Quando la nube tossica inizia a raggiungere la città dove vivono Jack e famiglia, la radio dà indicazioni sui sintomi che si potrebbero avvertire a causa dell’agente chimico rilasciato nell’aria. Tra questi c’è anche “una sensazione di déja-vu”. Ecco, “White Noise” sembra un gigantesco déja-vu che non stranisce ma lascia impassibili. Che fosse proprio questo lo scopo? Mostrarci quanto siamo già coscienti del nostro distacco di fronte alla tragedia, che sia lontana o vicina? Mostrarci come le paure e le ansie dei protagonisti siano le stesse che abbiamo oggi e che per quasi 40 anni le abbiamo solo rese più forti, senza pensare a porvi rimedio?
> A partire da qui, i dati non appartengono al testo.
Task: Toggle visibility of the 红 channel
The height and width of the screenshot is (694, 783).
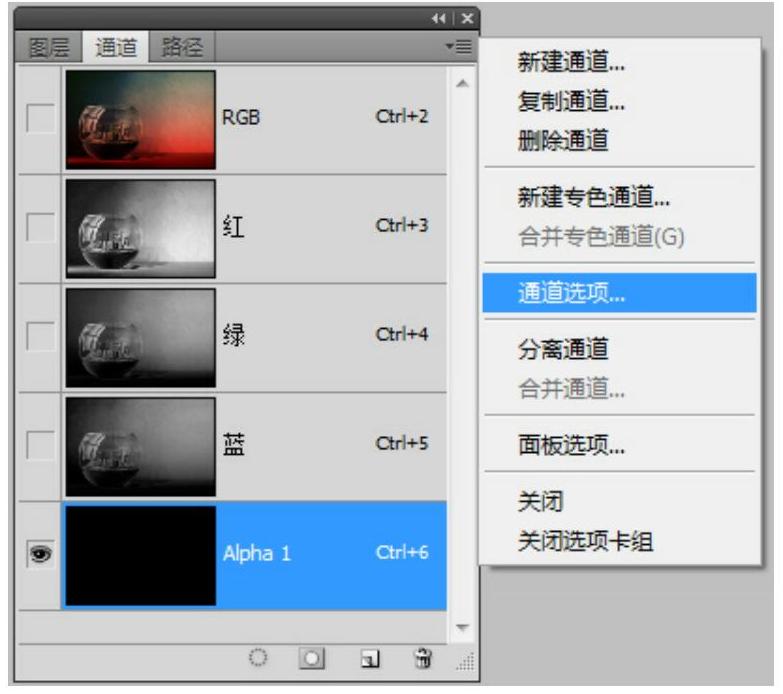Action: pos(40,228)
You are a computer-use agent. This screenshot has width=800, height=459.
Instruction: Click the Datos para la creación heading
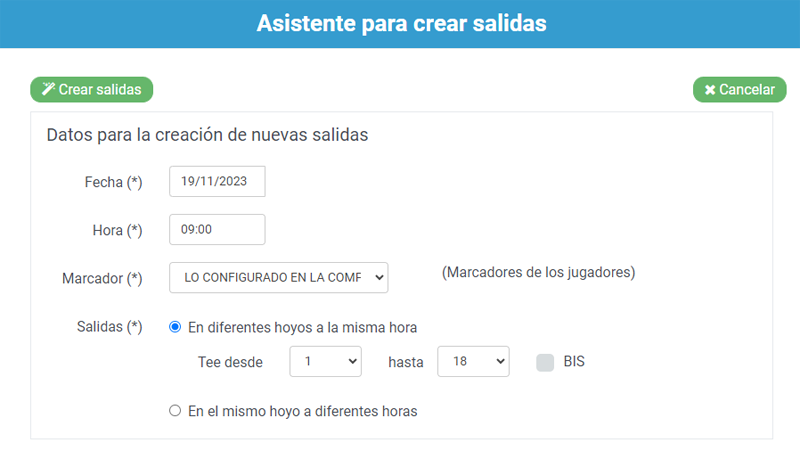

La risposta è più probabilmente un’altra. DeLillo nel 1985 ha visto l’alba di una (nuova) crisi sociale ed individuale che - proprio come una nuvola nera - iniziava a farsi strada. L’ha individuata, l’ha capita e l’ha resa accessibile attraverso un racconto di finzione. Quello di Baumbach sembra più un tributo a quest’opera che un tuffo al suo interno. Il regista la indica, la declama, la omaggia, la illumina ad arte ma sembra non affrontarla. Non la vuole davvero guardare per vederne il dramma e quando inizia a provare a farlo nella parte finale del film, prendendosi anche delle legittime libertà di trasposizione, risulta distaccato, artificioso, forzato. “White Noise” è un buon film ma è un film indeciso, probabilmente troppo intimorito dal confronto con il libro per diventare davvero la visione di Noah Baumbach del testo di DeLillo, una visione che si intravvede - interessante e prorompente - nelle scene di dialogo più teatrali del film. Un vero peccato non essere andati dritti in quella direzione.
Il film sarà nelle sale a fine novembre e su Netflix a fine dicembre 2022.